Discriminación y ciencia

Por Martín Bonfil Olivera
Dirección General de Divulgación de la Ciencia, UNAM
Publicado en Milenio Diario, 2 de julio  de 2014

Un dicho que detesto dice que “un pesimista es un optimista con experiencia”.

Una de las cosas que la gente pesimista disfruta es regodearse cuando el género humano demuestra sus múltiples fallas (vean lo que dijeron cuando perdió la Selección ante Holanda). Su frase favorita es “se los dije”.

Los pesimistas afirman que no se puede confiar en nadie, que la humanidad no tiene remedio, y que esperar que deje de ser injusta, violenta, inconsciente, ignorante y cruel es sólo una quimera.

Es cierto: la historia humana está llena de guerras, discriminación, injusticia y horrores. Y a muchos de ellos, por cierto, la ciencia ha contribuido al proporcionar a esos humanos crueles, violentos e irresponsables los medios para ejercer su violencia e irresponsabilidad de manera más eficaz: armas blancas, de fuego, tanques, granadas, minas, bombas atómicas y armas químicas; tecnología que desforesta y contamina, que daña la capa superior de ozono, que ayuda a depredar extinguiendo especies…

Y sin embargo, ambas percepciones pesimistas, la de que la humanidad es una ruina que no tiene remedio y la de que la ciencia sólo ha contribuido a empeorar las cosas, son falsas. Al menos, parcialmente.

[TAREAS POR REALIZAR]:
1. Según el texto sobre discriminación y ciencia, ¿cuál es la frase favorita de los pesimistas?
2. Indica si cada afirmación concuerda con el texto sobre discriminación y ciencia y cita las palabras que lo deciden.
(a) Al autor le gusta el dicho de que un pesimista es un optimista con experiencia.
(b) La ciencia ha contribuido a muchos de los horrores de la historia humana.
(c) Las dos percepciones pesimistas son completamente verdaderas.

[Entradas de datos guardadas]
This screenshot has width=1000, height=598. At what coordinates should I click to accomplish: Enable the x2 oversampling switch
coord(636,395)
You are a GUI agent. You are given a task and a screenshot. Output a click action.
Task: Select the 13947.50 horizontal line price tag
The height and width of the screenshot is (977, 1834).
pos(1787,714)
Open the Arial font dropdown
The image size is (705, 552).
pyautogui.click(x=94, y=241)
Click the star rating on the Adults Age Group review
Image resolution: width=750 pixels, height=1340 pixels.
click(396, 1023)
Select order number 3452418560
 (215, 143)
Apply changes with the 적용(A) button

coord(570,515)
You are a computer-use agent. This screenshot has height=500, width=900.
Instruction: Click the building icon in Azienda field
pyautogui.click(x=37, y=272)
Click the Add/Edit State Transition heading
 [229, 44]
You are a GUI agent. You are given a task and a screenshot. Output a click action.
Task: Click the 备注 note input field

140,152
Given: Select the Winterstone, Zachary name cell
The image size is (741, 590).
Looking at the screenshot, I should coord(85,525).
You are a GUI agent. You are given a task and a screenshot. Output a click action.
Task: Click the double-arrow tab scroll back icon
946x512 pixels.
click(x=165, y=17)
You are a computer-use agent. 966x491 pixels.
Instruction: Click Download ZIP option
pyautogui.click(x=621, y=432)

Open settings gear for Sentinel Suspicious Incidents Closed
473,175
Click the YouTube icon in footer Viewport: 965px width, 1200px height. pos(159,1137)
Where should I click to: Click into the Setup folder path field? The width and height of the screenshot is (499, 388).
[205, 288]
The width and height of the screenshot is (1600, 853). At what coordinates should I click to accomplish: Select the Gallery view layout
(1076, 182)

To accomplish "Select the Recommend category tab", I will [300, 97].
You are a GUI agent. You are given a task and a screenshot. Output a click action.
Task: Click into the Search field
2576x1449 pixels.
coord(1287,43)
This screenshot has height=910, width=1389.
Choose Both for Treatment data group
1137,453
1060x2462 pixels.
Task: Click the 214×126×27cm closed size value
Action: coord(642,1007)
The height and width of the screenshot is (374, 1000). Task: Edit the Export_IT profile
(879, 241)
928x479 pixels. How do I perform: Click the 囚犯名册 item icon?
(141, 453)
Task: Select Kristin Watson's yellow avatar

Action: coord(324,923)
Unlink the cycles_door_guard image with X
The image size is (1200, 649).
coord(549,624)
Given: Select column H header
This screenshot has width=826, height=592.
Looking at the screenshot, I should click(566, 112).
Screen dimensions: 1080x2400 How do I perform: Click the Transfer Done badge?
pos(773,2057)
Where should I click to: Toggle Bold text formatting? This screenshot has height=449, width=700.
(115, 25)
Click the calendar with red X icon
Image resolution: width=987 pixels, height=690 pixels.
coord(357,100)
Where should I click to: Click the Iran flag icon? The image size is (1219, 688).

[SOLUCIONES DEL EJERCICIO]:
1. Su frase favorita es "se los dije".

2.
(a) No: "Un dicho que detesto dice que “un pesimista es un optimista con experiencia”."
(b) Sí: "a muchos de ellos, por cierto, la ciencia ha contribuido"
(c) No: "son falsas. Al menos, parcialmente."